2. Davalı vekili, davacı ile davalı … arasında imzalanan bir sözleşme bulunmadığını, bu sebeple pasif husumet yokluğu itirazlarının olduğunu, davacının 6360 sayılı Kanun gereği hizmet alım sözleşmesine kapsamında işçi olarak çalıştığını, davalı Belediyenin sadece kıdem tazminatı ve yıllık izinlerden sorumlu olabileceğini, davacının 220 gün yıllık izninin olmasının hayatın olağan akışına aykırı bir durum olduğunu, bir kısım alacaklarının zamanaşımına uğradığını savunarak kararı temyiz etmiştir.

C. Gerekçe
1. Uyuşmazlık ve Hukuki Nitelendirme
Taraflar arasındaki uyuşmazlık, husumet, zamanaşımı, davacının fazla çalışma ve yıllık ücretli izin alacağına hak kazanıp kazanmadığı, davalı Belediyenin taraf olduğu toplu iş sözleşmesi hükümlerinden yararlanıp yararlanamayacağı noktalarında toplanmaktadır.

2. İlgili Hukuk
1. 4857 sayılı Kanunu’nun 2 inci maddesinin altıncı fıkrası, 6 ncı maddesi, 17, 21, 44, 46, 47, 59, 69 uncu maddeleri
2. Mülga 1475 sayılı İş Kanunu’nun 4857 sayılı Kanun’un 120 inci maddesi atfıyla yürürlükte bulunan 14 üncü maddesi
3. 6098 sayılı Türk Borçlar Kanunu’nun 146 ve 147 nci maddeleri
4. 6360 sayılı Kanun’un geçici 1 inci maddesi

3. Değerlendirme
Bir üst bentte yapılan açıklamalar ile dosya kapsamı bir bütün olarak değerlendirildiğinde, taraflar arasında yargılaması yapılan ve kesinleşen işe iade davasında davalı ile dava dışı şirket arasında geçerli bir asıl işveren alt işveren ilişkisi bulunduğu ve davacının alt işveren şirket işçisi olduğunun tespit edildiği, bu kapsamda davalının husumet itirazı ile davacının davalı asıl işverenin taraf olduğu toplu iş sözleşmesinden yararlanma talebinin yerinde olmadığı, davacının kesinleşen işe iade kararı üzerine yasal süresi içinde işe iade başvurusunda bulunmasına rağmen işe başlatılmadığı, hüküm altına alınan alacakların zamanaşımına uğramadığı ve fazla çalışma yapıldığının kanıtlanmadığı, yargılama sırasında davacı asılın beyanı da alınmak suretiyle kullandırılmayan yıllık ücretli izin alacağının belirlenmesinin isabetli olduğu, uyuşmazlığa ilişkin Bölge Adliye Mahkemesi kararındaki gerekçenin yerinde olduğu anlaşılmakla tarafların temyiz itirazları yerinde görülmemiştir.
──────────
- **Yapılacaklar**
1. Karar metnine göre şu ifadeler doğru mu: (a) Davalı vekili, davacının 220 gün yıllık izninin olmasını hayatın olağan akışına aykırı bulmuştur; (b) davacının fazla çalışma yaptığı kanıtlanmıştır; (c) davacının, davalının taraf olduğu toplu iş sözleşmesinden yararlanma talebi yerinde görülmüştür? Her biri için evet ya da hayır deyin ve sonucu belirleyen sözleri metinden aynen alıntılayın.
2. Karar metninde "İlgili Hukuk" başlığı altında hangi kanunlar sayılıyor?
Yalnızca karar metnindeki bilgileri kullanın.

- **Veri Satırları**
──────────
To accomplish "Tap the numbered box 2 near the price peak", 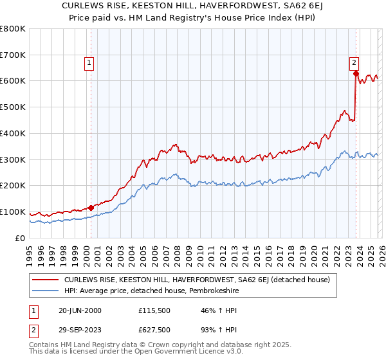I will coord(354,63).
──────────
- **Alıştırma Yanıtları**
1.
(a) Evet: "davacının 220 gün yıllık izninin olmasının hayatın olağan akışına aykırı bir durum olduğunu"
(b) Hayır: "fazla çalışma yapıldığının kanıtlanmadığı"
(c) Hayır: "davacının davalı asıl işverenin taraf olduğu toplu iş sözleşmesinden yararlanma talebinin yerinde olmadığı"

2.
- 4857 sayılı Kanun
- Mülga 1475 sayılı İş Kanunu
- 6098 sayılı Türk Borçlar Kanunu
- 6360 sayılı Kanun